# [Exercise goal]
Gather every line in the listing below that contains the word "what" and copy each one out. Treat uppercase and lowercase as different.

# [Extracted records]
*-*-*

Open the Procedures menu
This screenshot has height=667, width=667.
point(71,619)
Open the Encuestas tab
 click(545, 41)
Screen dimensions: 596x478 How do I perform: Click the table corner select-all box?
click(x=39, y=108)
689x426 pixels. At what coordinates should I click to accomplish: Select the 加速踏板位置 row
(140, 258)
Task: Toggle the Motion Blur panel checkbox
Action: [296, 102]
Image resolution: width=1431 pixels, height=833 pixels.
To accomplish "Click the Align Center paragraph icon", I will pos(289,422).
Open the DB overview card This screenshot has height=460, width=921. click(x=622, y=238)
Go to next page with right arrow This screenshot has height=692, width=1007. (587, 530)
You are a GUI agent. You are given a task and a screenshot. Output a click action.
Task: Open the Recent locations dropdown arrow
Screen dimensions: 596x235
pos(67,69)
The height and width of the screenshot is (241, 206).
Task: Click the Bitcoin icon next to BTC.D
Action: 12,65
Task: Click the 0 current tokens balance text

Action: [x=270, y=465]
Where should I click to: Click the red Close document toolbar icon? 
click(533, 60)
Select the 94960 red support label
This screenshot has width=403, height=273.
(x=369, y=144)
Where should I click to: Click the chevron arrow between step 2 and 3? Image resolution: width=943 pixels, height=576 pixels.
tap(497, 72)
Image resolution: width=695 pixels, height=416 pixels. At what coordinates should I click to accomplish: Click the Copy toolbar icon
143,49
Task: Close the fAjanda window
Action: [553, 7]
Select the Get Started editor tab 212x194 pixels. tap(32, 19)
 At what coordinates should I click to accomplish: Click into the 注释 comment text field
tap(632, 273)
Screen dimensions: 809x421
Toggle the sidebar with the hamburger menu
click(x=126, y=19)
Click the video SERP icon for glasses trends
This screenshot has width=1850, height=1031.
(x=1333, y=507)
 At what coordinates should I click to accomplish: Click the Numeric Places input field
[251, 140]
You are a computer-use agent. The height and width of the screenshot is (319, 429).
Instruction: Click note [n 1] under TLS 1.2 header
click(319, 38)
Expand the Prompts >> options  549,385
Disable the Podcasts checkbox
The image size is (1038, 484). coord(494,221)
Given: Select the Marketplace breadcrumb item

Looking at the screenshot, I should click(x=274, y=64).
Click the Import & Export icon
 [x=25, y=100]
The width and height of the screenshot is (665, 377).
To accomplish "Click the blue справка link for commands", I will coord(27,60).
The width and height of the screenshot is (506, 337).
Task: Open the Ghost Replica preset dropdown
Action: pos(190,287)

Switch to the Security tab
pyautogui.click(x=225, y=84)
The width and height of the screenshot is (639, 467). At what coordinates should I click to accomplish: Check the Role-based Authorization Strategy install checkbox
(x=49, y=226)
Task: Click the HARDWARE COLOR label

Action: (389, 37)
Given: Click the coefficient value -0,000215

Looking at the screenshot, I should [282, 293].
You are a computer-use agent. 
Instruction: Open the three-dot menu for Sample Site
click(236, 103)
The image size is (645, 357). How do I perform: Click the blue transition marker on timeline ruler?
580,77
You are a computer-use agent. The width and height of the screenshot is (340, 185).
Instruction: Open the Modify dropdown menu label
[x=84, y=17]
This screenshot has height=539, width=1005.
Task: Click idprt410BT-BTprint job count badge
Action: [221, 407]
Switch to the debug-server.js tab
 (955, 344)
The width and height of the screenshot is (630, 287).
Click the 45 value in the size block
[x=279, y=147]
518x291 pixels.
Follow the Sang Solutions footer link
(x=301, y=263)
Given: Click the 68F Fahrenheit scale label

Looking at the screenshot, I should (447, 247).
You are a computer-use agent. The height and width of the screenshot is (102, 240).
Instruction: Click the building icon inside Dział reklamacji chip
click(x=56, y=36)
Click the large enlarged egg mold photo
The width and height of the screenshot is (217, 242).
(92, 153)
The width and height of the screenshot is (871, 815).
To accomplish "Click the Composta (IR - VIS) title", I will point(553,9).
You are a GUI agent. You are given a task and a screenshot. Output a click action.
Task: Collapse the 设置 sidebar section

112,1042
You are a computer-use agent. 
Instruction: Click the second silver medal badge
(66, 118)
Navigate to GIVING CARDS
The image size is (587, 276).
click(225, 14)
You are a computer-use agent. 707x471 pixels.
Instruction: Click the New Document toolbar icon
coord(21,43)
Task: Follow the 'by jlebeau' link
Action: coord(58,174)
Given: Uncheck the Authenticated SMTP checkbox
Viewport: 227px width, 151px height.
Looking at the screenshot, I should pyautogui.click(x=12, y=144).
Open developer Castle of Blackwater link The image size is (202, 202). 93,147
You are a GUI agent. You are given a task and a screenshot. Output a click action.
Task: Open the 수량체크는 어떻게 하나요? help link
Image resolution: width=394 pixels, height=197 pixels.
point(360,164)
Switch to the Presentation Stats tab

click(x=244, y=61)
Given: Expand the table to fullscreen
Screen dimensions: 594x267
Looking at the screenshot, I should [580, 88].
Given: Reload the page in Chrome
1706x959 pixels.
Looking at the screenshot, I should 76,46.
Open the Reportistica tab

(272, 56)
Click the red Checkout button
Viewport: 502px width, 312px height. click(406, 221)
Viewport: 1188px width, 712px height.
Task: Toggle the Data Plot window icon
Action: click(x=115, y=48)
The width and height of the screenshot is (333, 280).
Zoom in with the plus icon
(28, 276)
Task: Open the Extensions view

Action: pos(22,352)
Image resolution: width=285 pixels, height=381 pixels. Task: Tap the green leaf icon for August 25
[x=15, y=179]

*-*-*

# [Result for this task]
689x426 pixels. At what coordinates should I click to accomplish: Select the 加速踏板位置 row
Image resolution: width=695 pixels, height=416 pixels. At what coordinates should I click to accomplish: Click the Copy toolbar icon
 At what coordinates should I click to accomplish: Click into the 注释 comment text field
 At what coordinates should I click to accomplish: Click the Numeric Places input field
The width and height of the screenshot is (639, 467). At what coordinates should I click to accomplish: Check the Role-based Authorization Strategy install checkbox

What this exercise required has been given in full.